Effect of oxygen vacancy on Li-ion diffusion in a V2O5 cathode: a first-principles study

The energy barriers of lithium-ion mobility in a V2O5 cathode are calculated using the nudged elastic band method. The low activation energy of the hopping pathway along the < 0 1 0 > direction (paralleling with the b-axis, the shortest lattice parameter) indicates that V2O5 has a one-dimensional diffusion pattern at the initial stage of charging and discharging. At a temperature of 300 K, the estimated diffusion coefficient is 2.520 x 10(-8) cm(2) s(-1), which is consistent with the range of diffusivity of the previous reported fast ionic conductors.
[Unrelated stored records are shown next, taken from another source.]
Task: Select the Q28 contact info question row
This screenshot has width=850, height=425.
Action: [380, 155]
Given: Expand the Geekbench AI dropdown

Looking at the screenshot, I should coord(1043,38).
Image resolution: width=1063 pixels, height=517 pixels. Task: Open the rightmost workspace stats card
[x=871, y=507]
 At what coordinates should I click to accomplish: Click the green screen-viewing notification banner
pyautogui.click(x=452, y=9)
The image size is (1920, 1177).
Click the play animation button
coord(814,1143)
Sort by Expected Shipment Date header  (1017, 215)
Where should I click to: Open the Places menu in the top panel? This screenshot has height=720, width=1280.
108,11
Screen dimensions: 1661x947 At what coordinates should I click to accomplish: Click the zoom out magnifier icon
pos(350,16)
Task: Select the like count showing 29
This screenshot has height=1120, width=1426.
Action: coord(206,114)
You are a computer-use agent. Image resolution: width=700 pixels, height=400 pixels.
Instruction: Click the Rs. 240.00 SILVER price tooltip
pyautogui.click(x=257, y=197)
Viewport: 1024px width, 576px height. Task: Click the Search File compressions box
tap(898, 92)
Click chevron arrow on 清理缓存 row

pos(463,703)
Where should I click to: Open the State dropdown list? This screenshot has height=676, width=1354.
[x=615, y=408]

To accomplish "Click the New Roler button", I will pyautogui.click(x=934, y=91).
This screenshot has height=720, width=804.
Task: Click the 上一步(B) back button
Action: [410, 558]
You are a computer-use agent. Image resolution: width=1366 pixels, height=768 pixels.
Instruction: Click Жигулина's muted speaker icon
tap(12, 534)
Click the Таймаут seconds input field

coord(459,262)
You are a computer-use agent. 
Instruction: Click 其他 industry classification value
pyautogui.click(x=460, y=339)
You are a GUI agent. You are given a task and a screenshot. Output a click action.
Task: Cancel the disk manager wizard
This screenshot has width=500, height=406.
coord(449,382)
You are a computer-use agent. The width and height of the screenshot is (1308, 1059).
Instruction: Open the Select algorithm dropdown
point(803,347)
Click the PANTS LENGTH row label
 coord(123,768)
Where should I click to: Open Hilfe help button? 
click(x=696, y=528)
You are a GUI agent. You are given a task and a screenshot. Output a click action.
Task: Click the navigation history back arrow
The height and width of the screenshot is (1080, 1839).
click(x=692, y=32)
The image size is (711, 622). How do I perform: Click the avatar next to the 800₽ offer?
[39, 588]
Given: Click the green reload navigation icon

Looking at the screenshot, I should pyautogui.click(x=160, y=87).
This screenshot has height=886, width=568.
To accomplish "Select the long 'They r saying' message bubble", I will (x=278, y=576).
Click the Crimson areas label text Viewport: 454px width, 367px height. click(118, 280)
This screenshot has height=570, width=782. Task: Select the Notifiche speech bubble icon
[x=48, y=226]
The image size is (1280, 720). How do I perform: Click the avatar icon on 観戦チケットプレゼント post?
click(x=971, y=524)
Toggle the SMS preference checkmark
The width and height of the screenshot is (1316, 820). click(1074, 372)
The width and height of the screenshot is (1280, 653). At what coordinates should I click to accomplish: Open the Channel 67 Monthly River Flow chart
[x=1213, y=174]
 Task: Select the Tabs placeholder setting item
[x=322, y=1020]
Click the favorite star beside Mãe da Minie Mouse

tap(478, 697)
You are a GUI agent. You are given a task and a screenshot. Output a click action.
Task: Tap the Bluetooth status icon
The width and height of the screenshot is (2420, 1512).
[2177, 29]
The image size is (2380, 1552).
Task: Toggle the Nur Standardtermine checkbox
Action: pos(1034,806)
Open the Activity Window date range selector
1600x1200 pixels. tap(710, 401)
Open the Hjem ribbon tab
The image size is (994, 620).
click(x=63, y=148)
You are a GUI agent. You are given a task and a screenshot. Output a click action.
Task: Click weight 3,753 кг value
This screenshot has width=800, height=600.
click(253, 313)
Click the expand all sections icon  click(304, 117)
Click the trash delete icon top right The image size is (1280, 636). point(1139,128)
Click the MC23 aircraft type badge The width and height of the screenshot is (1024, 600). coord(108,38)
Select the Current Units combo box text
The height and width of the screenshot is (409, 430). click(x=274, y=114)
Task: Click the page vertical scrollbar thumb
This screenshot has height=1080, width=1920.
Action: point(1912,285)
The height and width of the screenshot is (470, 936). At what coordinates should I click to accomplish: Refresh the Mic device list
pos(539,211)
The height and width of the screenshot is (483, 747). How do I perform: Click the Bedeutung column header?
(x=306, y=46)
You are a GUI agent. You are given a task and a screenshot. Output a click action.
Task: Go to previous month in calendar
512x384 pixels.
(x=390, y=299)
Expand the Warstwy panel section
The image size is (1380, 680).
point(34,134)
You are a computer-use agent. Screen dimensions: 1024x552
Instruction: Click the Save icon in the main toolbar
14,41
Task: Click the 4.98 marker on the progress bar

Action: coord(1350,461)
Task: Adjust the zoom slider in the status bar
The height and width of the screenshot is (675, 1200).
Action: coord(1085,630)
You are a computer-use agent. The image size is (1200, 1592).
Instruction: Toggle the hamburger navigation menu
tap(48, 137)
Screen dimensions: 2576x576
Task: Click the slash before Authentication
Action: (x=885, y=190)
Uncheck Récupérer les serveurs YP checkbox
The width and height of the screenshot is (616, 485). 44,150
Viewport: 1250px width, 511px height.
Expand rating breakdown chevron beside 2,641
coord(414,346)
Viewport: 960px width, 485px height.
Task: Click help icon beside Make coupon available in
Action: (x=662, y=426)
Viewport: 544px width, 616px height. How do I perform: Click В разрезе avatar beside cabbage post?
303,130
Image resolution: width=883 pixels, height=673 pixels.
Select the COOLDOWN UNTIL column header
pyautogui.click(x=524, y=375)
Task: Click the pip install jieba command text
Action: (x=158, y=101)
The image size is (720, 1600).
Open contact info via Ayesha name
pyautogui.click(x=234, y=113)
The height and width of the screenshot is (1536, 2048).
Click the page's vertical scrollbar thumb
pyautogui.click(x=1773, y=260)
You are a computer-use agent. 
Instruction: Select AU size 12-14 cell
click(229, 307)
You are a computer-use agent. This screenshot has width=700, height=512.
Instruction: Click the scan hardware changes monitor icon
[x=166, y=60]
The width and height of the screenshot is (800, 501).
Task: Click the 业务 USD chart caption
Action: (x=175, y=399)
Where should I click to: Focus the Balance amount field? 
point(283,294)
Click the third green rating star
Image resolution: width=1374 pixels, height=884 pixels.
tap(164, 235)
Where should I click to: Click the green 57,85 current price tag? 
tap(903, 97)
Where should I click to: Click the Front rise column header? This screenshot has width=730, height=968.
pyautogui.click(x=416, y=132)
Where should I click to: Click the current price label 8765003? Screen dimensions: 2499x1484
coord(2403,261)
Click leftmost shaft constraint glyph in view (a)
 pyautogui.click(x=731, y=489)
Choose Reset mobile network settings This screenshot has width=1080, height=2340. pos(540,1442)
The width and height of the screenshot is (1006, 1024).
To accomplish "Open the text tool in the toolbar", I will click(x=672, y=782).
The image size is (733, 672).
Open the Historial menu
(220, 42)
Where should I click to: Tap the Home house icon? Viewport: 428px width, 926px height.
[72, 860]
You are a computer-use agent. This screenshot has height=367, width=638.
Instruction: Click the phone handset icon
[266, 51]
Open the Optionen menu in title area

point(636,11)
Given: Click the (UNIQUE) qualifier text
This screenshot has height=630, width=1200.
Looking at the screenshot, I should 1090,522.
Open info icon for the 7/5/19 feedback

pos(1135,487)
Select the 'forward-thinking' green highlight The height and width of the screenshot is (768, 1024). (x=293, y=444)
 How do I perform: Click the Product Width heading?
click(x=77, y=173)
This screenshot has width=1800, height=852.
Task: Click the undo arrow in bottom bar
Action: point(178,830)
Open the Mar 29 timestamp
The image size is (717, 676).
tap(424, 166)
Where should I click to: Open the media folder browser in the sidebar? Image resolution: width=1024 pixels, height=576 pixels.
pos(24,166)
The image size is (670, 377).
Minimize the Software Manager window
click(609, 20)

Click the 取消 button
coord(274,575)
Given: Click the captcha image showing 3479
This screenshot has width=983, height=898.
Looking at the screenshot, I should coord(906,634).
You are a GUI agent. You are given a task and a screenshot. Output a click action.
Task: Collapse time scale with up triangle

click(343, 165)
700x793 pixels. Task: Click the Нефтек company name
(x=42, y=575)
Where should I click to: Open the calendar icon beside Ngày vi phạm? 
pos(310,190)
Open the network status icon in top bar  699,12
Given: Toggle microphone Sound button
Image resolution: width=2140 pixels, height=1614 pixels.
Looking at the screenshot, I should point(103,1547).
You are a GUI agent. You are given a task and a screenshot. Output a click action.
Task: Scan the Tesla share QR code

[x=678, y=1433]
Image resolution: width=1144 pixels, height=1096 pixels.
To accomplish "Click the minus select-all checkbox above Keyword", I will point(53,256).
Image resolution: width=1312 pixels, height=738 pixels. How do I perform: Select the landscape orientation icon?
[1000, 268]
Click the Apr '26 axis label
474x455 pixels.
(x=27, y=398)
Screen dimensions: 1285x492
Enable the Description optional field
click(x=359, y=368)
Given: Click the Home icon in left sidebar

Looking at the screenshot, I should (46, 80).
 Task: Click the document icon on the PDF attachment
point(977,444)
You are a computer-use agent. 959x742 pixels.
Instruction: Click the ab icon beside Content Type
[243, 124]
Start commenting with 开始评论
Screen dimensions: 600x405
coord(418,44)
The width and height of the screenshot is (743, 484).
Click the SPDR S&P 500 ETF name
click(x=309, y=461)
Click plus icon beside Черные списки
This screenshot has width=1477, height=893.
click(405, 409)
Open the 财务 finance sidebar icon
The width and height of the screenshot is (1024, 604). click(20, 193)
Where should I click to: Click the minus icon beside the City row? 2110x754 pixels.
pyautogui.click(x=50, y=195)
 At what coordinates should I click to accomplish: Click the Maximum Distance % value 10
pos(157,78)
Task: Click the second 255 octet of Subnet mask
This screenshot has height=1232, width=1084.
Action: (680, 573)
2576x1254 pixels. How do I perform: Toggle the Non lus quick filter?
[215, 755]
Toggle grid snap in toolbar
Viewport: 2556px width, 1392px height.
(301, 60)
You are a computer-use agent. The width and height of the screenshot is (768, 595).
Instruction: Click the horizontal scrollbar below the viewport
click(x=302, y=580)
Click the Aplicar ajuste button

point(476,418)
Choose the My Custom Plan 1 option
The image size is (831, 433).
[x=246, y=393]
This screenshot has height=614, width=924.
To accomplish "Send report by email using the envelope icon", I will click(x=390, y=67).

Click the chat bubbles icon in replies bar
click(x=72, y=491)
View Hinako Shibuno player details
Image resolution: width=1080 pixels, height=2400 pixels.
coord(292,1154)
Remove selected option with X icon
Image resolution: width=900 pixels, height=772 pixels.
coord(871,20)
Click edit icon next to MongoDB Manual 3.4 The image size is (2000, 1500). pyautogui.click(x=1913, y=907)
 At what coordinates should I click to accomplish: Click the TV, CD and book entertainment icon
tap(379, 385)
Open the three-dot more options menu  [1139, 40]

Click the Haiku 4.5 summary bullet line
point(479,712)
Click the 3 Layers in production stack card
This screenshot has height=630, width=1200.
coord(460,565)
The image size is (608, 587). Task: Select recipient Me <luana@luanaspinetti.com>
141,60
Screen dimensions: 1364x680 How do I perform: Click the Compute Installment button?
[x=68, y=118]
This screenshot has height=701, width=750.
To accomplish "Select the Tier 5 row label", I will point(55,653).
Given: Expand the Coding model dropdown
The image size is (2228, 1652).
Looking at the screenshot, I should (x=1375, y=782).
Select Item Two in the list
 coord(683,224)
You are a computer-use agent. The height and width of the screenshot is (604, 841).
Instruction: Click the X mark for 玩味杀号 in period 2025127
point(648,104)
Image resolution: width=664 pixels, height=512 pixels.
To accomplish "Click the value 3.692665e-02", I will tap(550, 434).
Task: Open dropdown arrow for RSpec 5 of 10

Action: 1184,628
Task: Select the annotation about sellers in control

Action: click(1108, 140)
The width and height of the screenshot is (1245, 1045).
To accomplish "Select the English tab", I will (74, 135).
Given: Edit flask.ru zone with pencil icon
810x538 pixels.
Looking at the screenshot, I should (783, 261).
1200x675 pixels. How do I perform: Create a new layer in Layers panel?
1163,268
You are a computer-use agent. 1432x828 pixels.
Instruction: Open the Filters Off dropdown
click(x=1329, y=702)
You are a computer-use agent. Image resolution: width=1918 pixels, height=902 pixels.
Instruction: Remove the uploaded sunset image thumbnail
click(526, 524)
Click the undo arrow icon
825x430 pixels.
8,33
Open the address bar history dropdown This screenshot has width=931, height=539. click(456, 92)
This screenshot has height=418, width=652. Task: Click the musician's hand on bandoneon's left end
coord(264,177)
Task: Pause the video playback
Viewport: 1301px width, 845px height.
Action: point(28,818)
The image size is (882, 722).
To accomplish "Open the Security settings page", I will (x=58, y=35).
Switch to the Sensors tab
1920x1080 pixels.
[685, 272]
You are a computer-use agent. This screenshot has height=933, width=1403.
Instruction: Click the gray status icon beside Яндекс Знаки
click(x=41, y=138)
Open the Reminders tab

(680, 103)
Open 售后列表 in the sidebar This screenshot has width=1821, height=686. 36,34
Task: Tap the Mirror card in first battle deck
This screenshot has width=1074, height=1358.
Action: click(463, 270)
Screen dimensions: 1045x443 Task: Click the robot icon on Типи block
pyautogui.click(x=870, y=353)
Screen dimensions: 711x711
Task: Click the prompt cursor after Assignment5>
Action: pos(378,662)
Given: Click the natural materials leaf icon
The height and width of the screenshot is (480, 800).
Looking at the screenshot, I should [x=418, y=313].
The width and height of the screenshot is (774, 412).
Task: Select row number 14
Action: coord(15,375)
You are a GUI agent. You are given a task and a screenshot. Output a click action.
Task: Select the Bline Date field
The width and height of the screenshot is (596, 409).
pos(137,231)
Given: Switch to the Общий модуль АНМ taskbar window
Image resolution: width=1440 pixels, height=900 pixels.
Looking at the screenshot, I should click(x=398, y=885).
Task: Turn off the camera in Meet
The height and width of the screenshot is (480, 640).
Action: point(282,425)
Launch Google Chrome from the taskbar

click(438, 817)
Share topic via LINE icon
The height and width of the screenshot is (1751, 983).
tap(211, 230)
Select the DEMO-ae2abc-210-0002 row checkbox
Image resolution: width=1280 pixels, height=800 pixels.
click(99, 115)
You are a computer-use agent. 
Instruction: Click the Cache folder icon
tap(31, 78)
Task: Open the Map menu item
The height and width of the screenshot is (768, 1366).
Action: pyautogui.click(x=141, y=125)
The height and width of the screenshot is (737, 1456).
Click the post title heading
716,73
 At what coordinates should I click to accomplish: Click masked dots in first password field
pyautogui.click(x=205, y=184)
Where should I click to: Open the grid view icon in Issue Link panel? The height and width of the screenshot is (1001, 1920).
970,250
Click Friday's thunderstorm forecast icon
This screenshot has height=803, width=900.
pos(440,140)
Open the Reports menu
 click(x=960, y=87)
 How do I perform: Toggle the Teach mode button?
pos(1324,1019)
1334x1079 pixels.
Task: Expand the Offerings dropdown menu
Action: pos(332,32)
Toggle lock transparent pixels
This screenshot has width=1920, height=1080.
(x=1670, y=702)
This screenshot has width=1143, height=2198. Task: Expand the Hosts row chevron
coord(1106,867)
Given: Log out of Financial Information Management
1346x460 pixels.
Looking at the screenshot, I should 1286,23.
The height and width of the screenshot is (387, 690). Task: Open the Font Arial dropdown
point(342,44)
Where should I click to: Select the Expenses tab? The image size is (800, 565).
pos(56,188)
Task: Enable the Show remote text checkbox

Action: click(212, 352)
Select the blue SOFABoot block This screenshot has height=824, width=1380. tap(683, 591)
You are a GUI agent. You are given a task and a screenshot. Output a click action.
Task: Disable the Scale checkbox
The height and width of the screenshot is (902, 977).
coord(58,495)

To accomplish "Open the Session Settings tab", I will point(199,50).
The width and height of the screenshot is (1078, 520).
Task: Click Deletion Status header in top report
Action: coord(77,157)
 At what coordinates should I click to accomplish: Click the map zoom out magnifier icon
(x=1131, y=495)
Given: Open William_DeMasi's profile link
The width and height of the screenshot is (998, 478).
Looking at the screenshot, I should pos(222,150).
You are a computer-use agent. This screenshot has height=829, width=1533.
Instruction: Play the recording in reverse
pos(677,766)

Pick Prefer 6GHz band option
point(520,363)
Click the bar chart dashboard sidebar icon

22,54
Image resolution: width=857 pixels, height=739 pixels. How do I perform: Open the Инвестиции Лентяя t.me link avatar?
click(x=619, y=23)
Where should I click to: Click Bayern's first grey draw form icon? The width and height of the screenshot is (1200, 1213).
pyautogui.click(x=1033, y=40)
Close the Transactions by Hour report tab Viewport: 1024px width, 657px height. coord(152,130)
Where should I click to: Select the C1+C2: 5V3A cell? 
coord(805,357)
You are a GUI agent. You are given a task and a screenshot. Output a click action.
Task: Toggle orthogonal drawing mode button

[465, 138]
A systematic investigation of the effect of oxygen vacancy on Li-ion diffusion suggests that the bridging oxygen O(2) plays a very positive role in the Li-ion diffusion along the < 0 1 0 > direction and the activation energy is reduced from 0.340 to 0.215 eV, while the existence of O(1) and O(3) vacancies can hinder the lithium diffusion along this direction due to the increase in the activation energy, respectively. The oxygen vacancies make the energy barriers of the other two potential diffusion pathways reduced to some extent, which is still very large compared with the energy barrier of diffusion along the b-axis.